Larijani warns of Israel-US plots
Jan 20, 2011,
Press-TVIranian Parliament (Majlis) Speaker Ali Larijani warns against Israeli and US plots against Muslims, saying the footprints of Tel Aviv and Washington can be seen in issues of the Muslim world.
Larijani pointed to the latest developments in Tunisia, Palestine and Lebanon and said signs of international opportunistic agents can be easily seen in these countries, IRNA reported on Wednesday.
He added that moves by certain countries aimed at damaging the Lebanese resistance movement, Hezbollah, have turned into an attitude against themselves which brought disgrace on them.

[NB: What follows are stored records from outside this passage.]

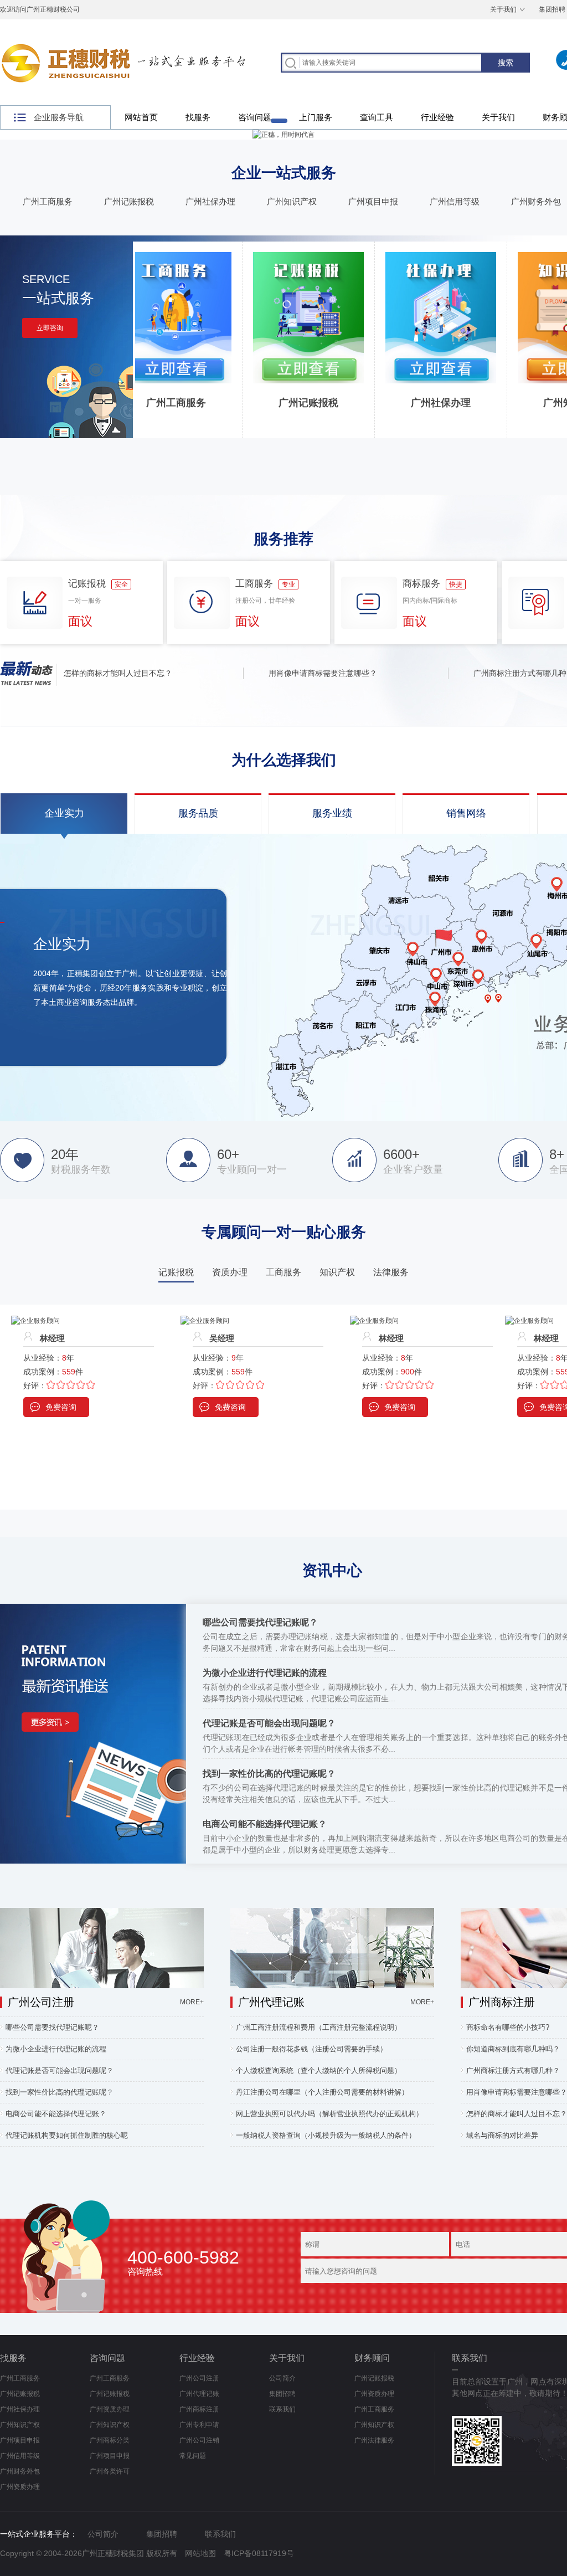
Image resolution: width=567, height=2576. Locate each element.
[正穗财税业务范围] (283, 134)
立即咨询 (50, 328)
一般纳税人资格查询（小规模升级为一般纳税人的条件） (326, 2135)
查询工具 (376, 117)
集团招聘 (282, 2394)
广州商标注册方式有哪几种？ (489, 673)
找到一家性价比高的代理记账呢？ (269, 1773)
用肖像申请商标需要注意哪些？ (288, 673)
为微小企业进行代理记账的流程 (265, 1672)
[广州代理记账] (332, 1913)
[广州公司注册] (102, 1913)
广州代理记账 (199, 2394)
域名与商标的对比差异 (502, 2135)
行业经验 (437, 117)
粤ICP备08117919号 (259, 2553)
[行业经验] (93, 1609)
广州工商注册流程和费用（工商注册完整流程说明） (318, 2027)
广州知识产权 (292, 201)
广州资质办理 (20, 2487)
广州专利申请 (199, 2425)
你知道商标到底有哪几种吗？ (514, 2049)
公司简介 (282, 2378)
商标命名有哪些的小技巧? (507, 2027)
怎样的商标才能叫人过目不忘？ (83, 673)
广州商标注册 (199, 2409)
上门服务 (315, 117)
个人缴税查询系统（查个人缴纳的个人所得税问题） (318, 2070)
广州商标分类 (110, 2440)
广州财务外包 (536, 201)
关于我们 (503, 9)
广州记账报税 (129, 201)
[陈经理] (529, 1321)
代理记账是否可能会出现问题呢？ (269, 1723)
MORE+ (192, 2002)
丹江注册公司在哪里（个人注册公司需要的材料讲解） (322, 2092)
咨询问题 (254, 117)
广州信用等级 (455, 201)
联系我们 (282, 2409)
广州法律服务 (374, 2440)
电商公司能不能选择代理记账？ (265, 1824)
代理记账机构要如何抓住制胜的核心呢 (67, 2135)
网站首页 (141, 117)
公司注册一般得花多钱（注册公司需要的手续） (311, 2049)
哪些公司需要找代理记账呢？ (260, 1622)
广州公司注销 (199, 2440)
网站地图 (200, 2553)
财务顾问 (372, 2358)
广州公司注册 (199, 2378)
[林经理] (205, 1321)
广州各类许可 (110, 2471)
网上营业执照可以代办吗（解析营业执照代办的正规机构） (329, 2114)
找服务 (197, 117)
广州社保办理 (210, 201)
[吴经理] (35, 1321)
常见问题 (192, 2456)
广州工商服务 (48, 201)
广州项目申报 (373, 201)
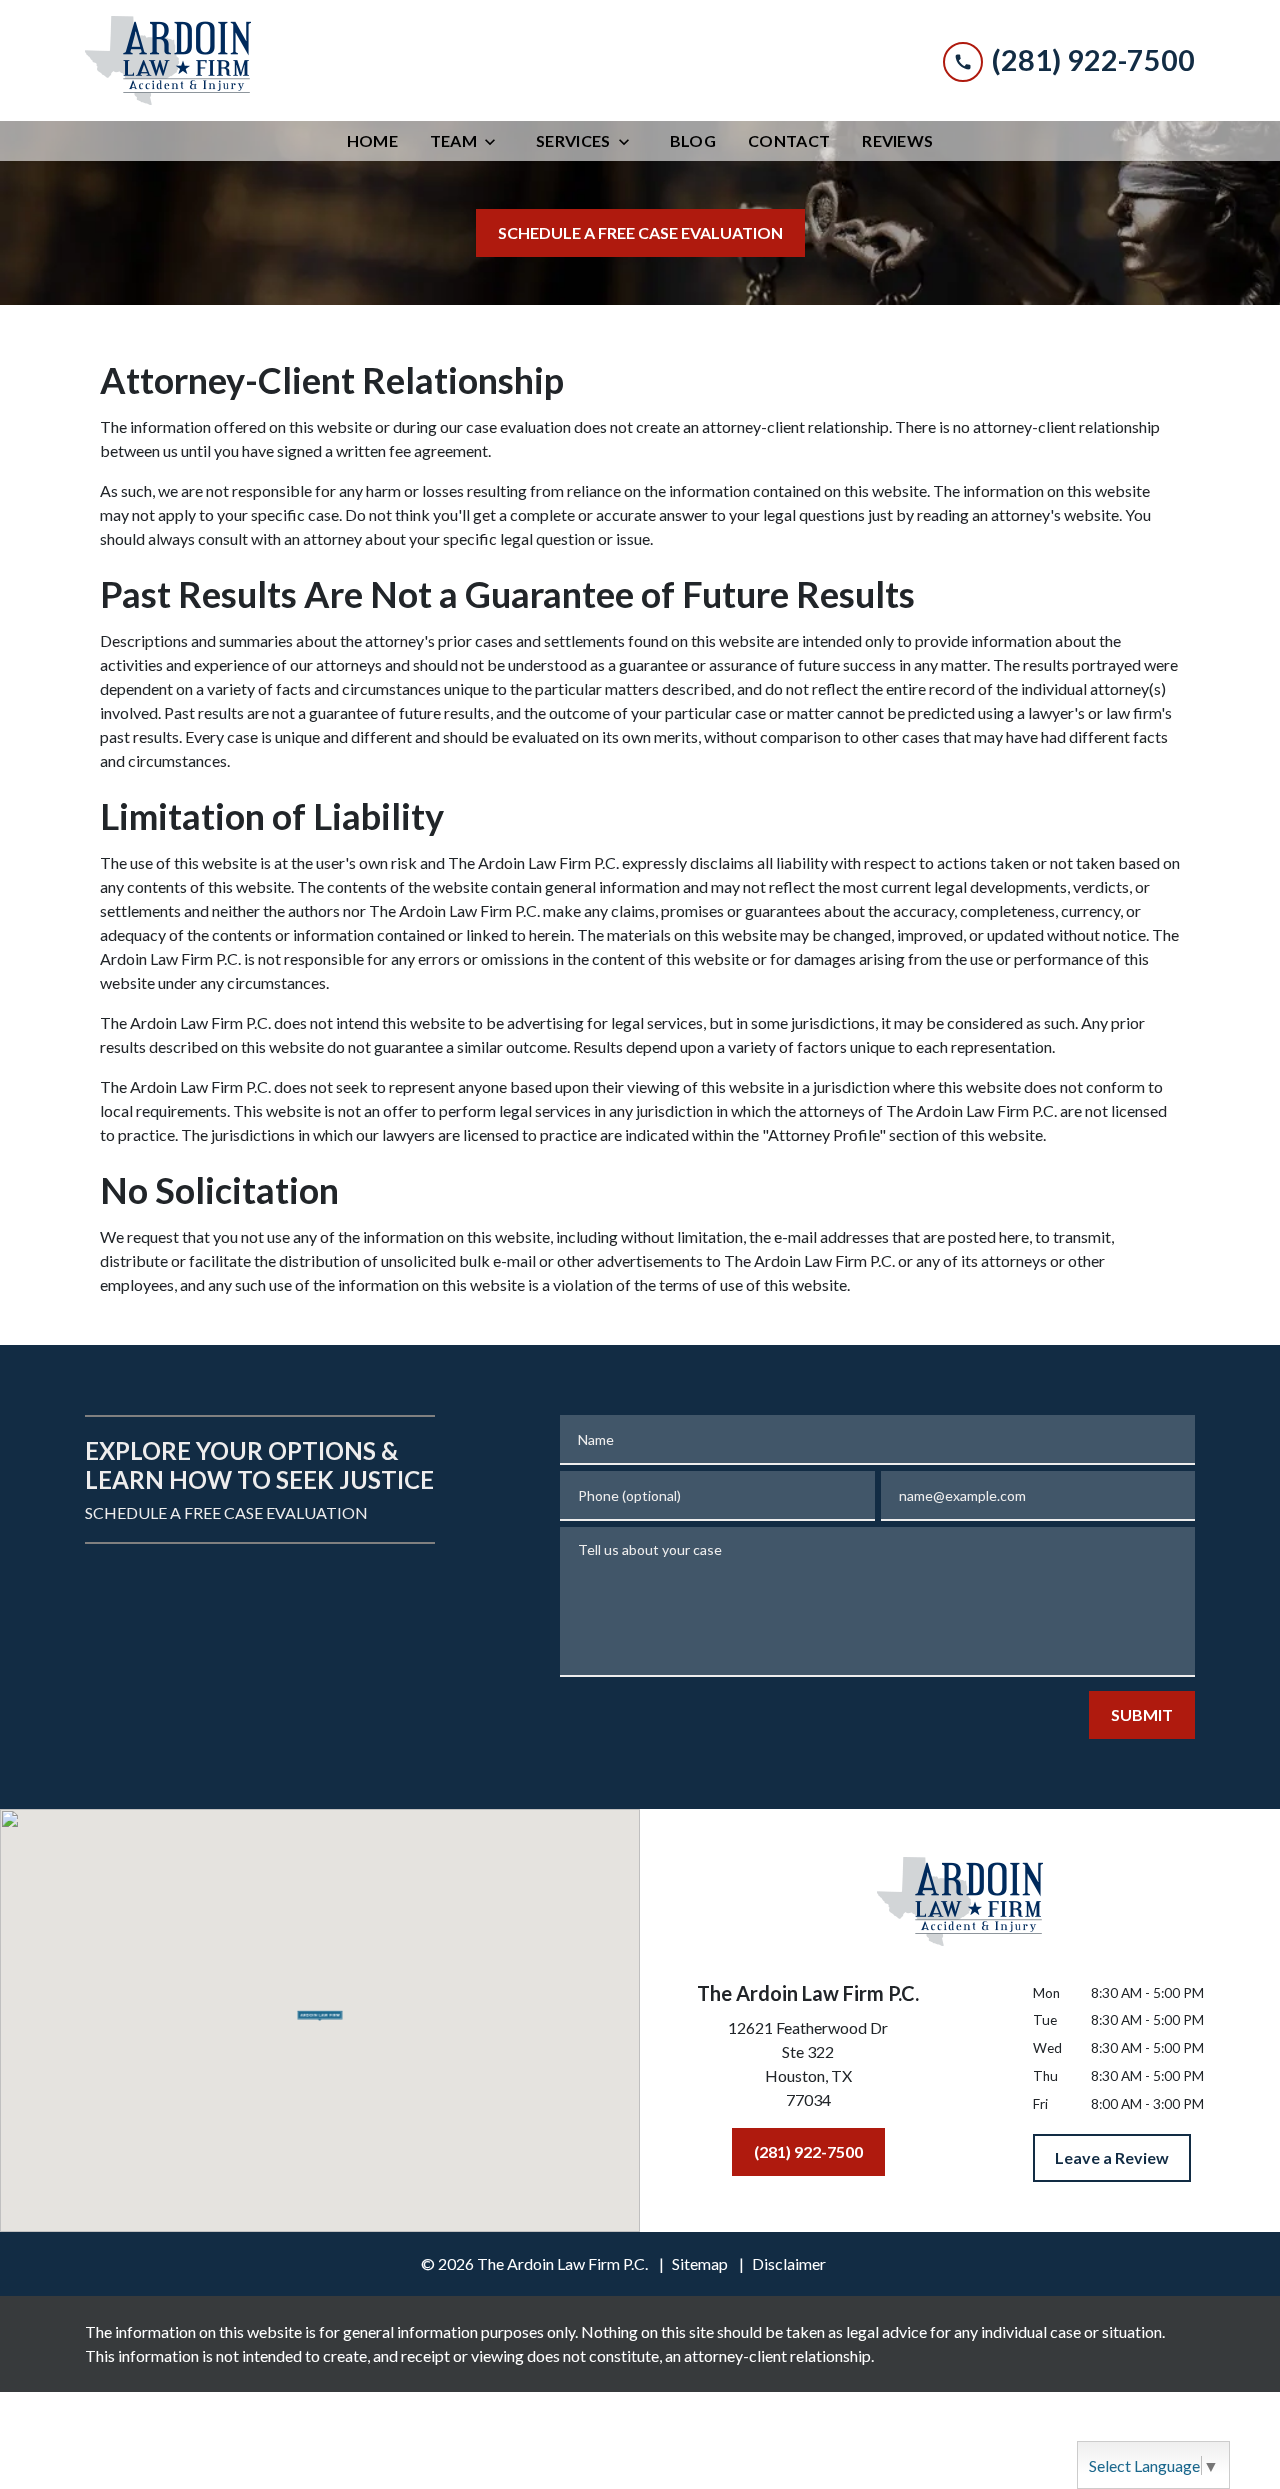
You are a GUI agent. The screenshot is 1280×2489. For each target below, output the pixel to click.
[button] (320, 2013)
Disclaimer (789, 2263)
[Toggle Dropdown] (496, 141)
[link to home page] (168, 60)
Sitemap (700, 2263)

Referring to the US-sponsored Special Tribunal for Lebanon (STL) on the assassination of Lebanon's former Prime Minister Refiq Hariri, the Iranian Majlis speaker noted that certain countries have made efforts to cause tension in the region for a long time.
“However, vigilant leaders of the Lebanese resistance movement are adopting great measures in line with the interests of the Muslim world,” Larijani went on to say.
“This ignominy is shameful for the United States and Zionists,” he stressed.
The Washington-sponsored tribunal was set up in 2007 to probe the assassination of Rafiq Hariri, who was killed along with more than 20 other people in a massive car bombing in the Lebanese capital of Beirut in February 2005.
The tribunal has been denounced by many political parties in Lebanon, including the Hezbollah resistance movement, for ignoring evidence of the Israeli involvement in the terror case as well as relying on false witnesses regarding the incident.
Reports say that the US-backed court was likely to issue an indictment against some Hezbollah members.
Hezbollah Secretary General Seyyed Hassan Nasrallah has vehemently rebuffed the allegations and described the tribunal as part of dangerous projects, targeting the resistance movement.
Larijani also pointed to ongoing Israeli-US developments in Tunisia and said it is unlikely that the US would be able to take advantage of the situation with regard to the Islamic vigilance of the Tunisian people.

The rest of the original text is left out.